Jan. 7 (Bloomberg) -- Palm oil fell for a third day to a two-week low on expectations that inventories in Malaysia, the world’s biggest producer after Indonesia, probably held near a record last month as exports declined.

The contract for March delivery dropped 1.9 percent to 2,420 ringgit ($795) a metric ton on the Malaysia Derivatives Exchange, the lowest price at close for the most-active contract since Dec. 21. Palm oil lost 1.2 percent last week.
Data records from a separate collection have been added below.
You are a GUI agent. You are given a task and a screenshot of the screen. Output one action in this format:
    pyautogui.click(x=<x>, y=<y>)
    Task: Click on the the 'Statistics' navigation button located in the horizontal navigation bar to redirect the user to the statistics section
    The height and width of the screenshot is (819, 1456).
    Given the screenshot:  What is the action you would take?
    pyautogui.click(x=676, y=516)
Stockpiles were 2.53 million tons in December compared to 2.56 million tons a month earlier, according to the median of estimates from six analysts and two plantation companies in a Bloomberg survey published today. Output probably fell 7.9 percent to 1.74 million tons, while exports dropped 3.6 percent to 1.6 million tons, the survey showed. The Malaysian Palm Oil Board is scheduled to release monthly data on Jan. 10.

“Selling pressure will still be there” as the stockpiles are high, said Ryan Long, vice president of futures and options at OSK Investment Bank Bhd. in Kuala Lumpur. “There’s a very good chance of stocks going down at a faster pace from next month onwards because of lower production.”

Output of the oil used in food and fuel peaks from July to October before tapering off from November, with January and February normally having the lowest output. Malaysia announced export-tax changes from Jan. 1 to help draw down the reserves.

Palm oil for May delivery fell 0.9 percent to end at 6,964 yuan ($1,118) a ton on the Dalian Commodity Exchange. Soybean oil for May retreated 0.9 percent to end at 8,688 yuan a ton.

Soybeans for March delivery gained 0.6 percent to $13.75 a bushel on the Chicago Board of Trade. Soybean oil for delivery in March climbed 0.2 percent to 50 cents a pound.